(Work instructions):
1. Set down verbatim the portion of the Hisense TV remote app text that begins at the words "After trying the" and ends after the words "in the U.S.".
2. Resume the text on Hisense TV remote apps for iPhone, continuing on from its final sentence.

(Text passage):
I lost my Hisense TV remote and need a reliable iPhone app that actually works well with setup, volume, and input controls. I tried a couple of remote apps already, but they were glitchy or would not connect, so I need help finding the best Hisense TV remote app for iPhone.
Free Hisense TV Remote Apps for iPhone, Based on What Your TV Runs
I ran into this the annoying way. I assumed one remote app would work on every Hisense set. Nope. Hisense ships TVs with different systems, and your app choice lives or dies on that detail.
You need to check what your TV is running first. Common ones are VIDAA, Roku TV, Google TV, Android TV, and Fire TV. If you skip that step, you end up pairing and unpairing stuff for 20 minutes for no reason.
After trying the options people keep mentioning, these three made the most sense.
1. TVRem – Universal TV Remote
This was the easiest one in my testing for most Hisense TVs that do not use VIDAA. It works with Roku TV, Google TV, Android TV, and Fire TV models, which covers a lot of Hisense sets sold in the U.S.

(Recorded information):
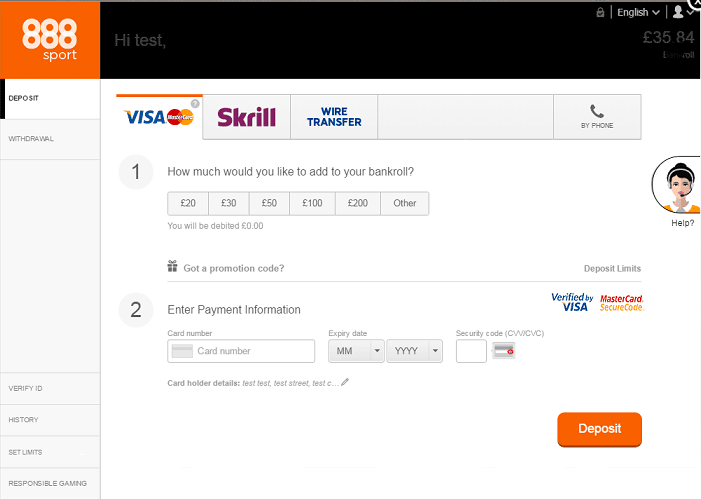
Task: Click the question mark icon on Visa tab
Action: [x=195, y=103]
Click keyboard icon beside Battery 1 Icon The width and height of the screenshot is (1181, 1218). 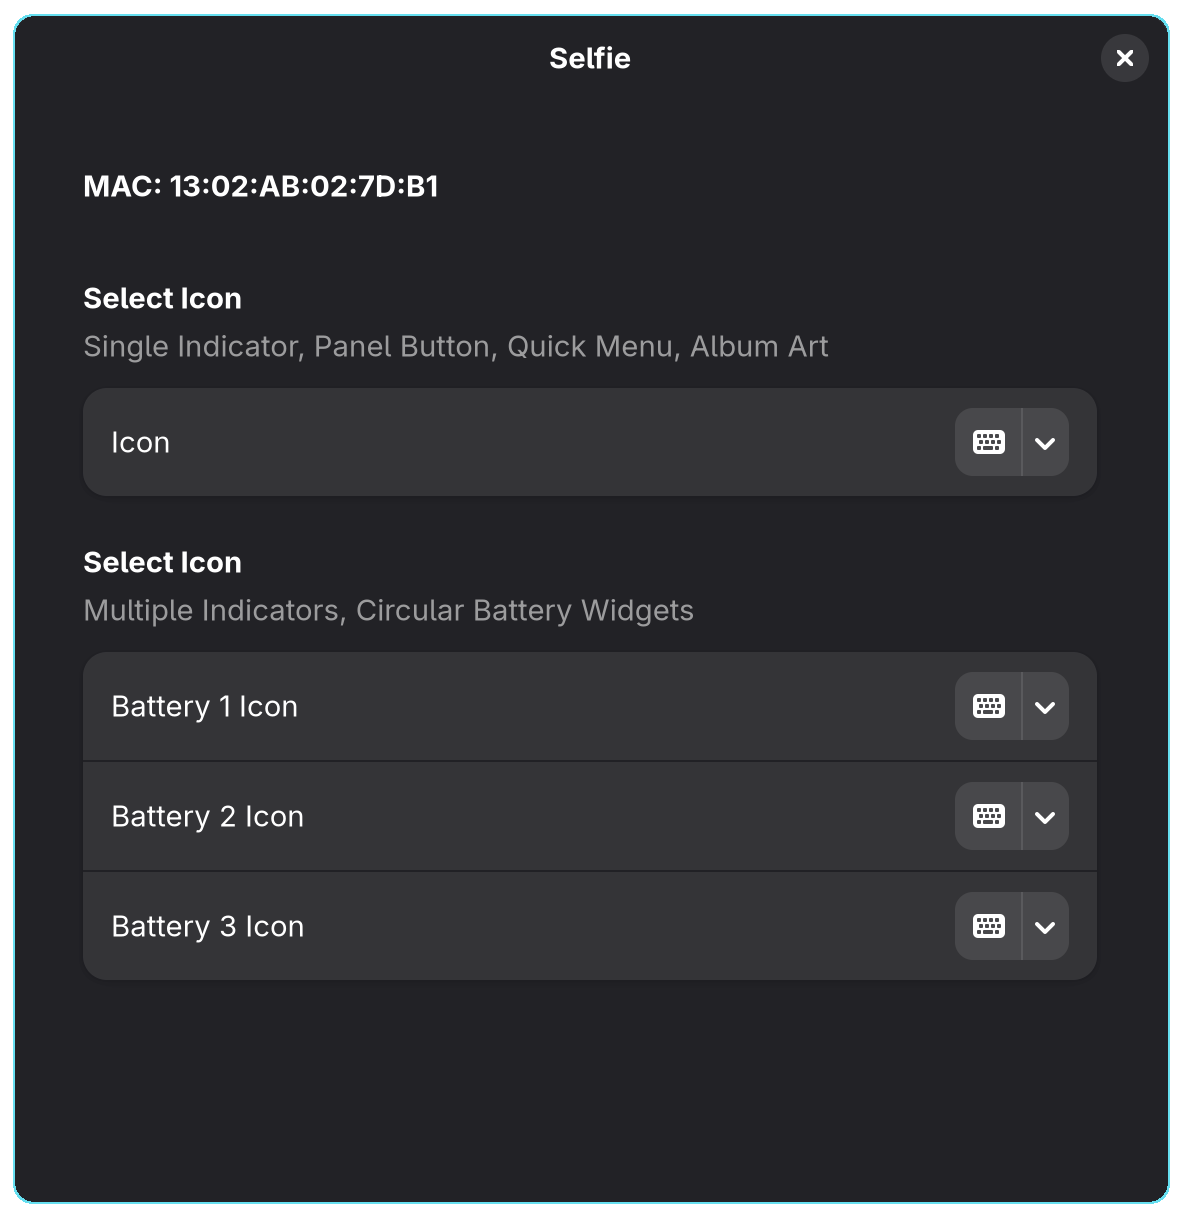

(Response list):
1.
After trying the options people keep mentioning, these three made the most sense.
1. TVRem – Universal TV Remote
This was the easiest one in my testing for most Hisense TVs that do not use VIDAA. It works with Roku TV, Google TV, Android TV, and Fire TV models, which covers a lot of Hisense sets sold in the U.S.

2.
Big thing here, it is free in the normal sense. No ad spam. No subscription wall five taps later. I installed it and used the features I expected to be there.
If your Hisense TV is on one of those non-VIDAA platforms, this is the one I would try first.
What it includes
- Volume and channel control
- Touchpad navigation
- Built-in keyboard
- Voice search
- Quick launch buttons for YouTube, Netflix, and other apps
- Automatic device detection
Why this one got my attention
A lot of remote apps look free until you hit the second screen. This one did not pull that. It also works beyond Hisense, which helped in my place since I had another TV in a different room. It supports Samsung, LG, Roku, Fire TV, and Apple TV too.
2. VIDAA
If your Hisense TV runs VIDAA, stop there and use the official app. I mean it. I tried the generic route first and got mixed results. The official one was the cleaner fit.
This is built for Hisense TVs on the VIDAA system, which you see a lot outside the U.S. Pairing felt more direct. Phone keyboard input worked like it should. Launching apps from the phone was there too.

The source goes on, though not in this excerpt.